Start of Document extract

Now I hope the reader starts to see how the bait-and-switch works. Advocates of intervention throw out short-term goals that they can (with unrealistic and naïve assumptions) show will have a relatively small impact on the economy. This leads the casual reader to suppose that the nightmarish climate catastrophes of the future can be avoided at relatively affordable cost.

Ah, but someone who digs deeper soon learns that these “affordable” policies don’t actually solve the problem. To do that, much more painful measures are necessary. Specifically:

A simulation using six different models suggests the world could meet those emissions targets if every country applied a carbon tax of $60 per ton by 2050 and $425 (in today’s dollars) by 2100. The result would be to reduce economic output by 5% to 10%. For gasoline alone, a $425 per ton carbon tax would translate into a $3.75 per gallon tax.

End of Document extract
Start of Material supplied

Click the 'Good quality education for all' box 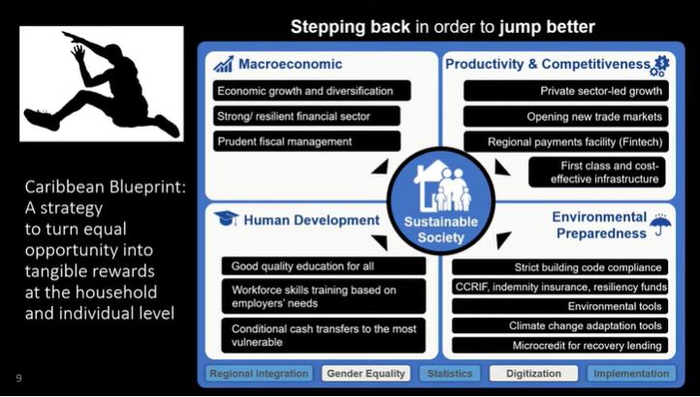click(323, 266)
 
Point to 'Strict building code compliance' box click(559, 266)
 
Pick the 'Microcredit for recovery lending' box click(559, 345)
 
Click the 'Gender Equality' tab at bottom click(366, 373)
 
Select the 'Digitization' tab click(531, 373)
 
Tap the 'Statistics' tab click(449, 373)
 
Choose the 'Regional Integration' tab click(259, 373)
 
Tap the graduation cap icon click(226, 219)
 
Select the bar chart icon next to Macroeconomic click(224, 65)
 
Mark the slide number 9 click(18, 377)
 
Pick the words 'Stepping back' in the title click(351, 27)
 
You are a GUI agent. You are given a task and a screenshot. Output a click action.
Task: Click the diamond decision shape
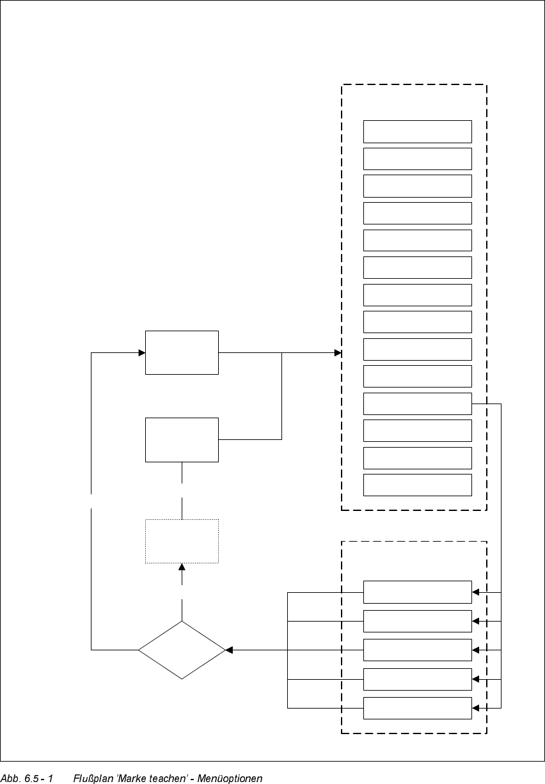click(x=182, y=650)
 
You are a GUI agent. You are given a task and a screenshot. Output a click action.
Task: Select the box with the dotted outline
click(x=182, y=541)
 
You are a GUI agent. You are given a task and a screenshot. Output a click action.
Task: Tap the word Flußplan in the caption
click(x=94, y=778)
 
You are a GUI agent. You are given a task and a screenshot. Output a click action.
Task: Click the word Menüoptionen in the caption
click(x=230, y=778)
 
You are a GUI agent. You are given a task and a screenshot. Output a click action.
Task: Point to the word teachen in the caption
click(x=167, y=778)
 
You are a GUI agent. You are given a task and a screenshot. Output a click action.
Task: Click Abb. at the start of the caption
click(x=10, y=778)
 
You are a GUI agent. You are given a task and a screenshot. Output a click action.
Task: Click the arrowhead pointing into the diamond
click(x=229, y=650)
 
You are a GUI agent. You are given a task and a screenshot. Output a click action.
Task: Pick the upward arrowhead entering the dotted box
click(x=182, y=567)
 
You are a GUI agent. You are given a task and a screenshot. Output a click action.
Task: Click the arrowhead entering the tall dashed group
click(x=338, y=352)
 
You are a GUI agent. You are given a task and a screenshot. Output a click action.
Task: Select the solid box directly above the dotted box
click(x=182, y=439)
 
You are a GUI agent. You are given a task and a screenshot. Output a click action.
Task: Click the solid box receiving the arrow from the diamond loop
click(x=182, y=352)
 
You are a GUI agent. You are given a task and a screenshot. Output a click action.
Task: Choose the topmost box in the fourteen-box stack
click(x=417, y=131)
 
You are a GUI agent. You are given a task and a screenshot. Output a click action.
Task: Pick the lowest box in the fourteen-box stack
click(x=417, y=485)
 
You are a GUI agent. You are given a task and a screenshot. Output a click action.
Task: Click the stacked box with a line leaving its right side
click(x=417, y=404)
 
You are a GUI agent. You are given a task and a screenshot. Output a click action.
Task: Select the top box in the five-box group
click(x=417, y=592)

End of Material supplied

(Work instruction A): Reproduce the climate policy excerpt word for word, from "Now I hope the" up to and including "per gallon tax.".
(Work instruction B): Write the next part of the climate policy excerpt, starting after its final sentence.

(Answer space A):
Now I hope the reader starts to see how the bait-and-switch works. Advocates of intervention throw out short-term goals that they can (with unrealistic and naïve assumptions) show will have a relatively small impact on the economy. This leads the casual reader to suppose that the nightmarish climate catastrophes of the future can be avoided at relatively affordable cost.

Ah, but someone who digs deeper soon learns that these “affordable” policies don’t actually solve the problem. To do that, much more painful measures are necessary. Specifically:

A simulation using six different models suggests the world could meet those emissions targets if every country applied a carbon tax of $60 per ton by 2050 and $425 (in today’s dollars) by 2100. The result would be to reduce economic output by 5% to 10%. For gasoline alone, a $425 per ton carbon tax would translate into a $3.75 per gallon tax.

(Answer space B):
Yikes! We’ve gone from a low-end 0.45% hit to household spending now to a possible ten percent hit to output. And remember, those smaller estimates were so modest because they didn’t entail the amount of emission cuts that the standard computer models say are needed to limit global warming to a “safe” amount (in the judgment of the interventionists).

“Science Fiction”

But wait, it gets worse. It’s not merely that the sticker shock is buried deeper in the article, and so the reader needs to dig in order to see just how expensive the true “solution” will be.

Unfortunately, some of the experts (who are proponents of a carbon tax, I should add) let the cat out of the bad when they admit just how dubious these longer-term projections are. Returning to the WSJ article:

Getting to Mr. Obama’s 80% reduction goal by 2050 is much harder. Economists are divided on whether estimates that far out are meaningful because so many factors, such as advances in technology, are unknowable. “We normally stop at 2030 or 2035 because it really gets so speculative,” said Resources for the Future economist Ray Kopp.

“To believe you can stabilize emissions at concentrations that would be protective of a two-degree target, means you can believe you can suck carbon dioxide out of the atmosphere at a cost the general population of the world will accept,” said Mr. Kopp, of Resources for the Future. “These are science-fiction sort of problems.”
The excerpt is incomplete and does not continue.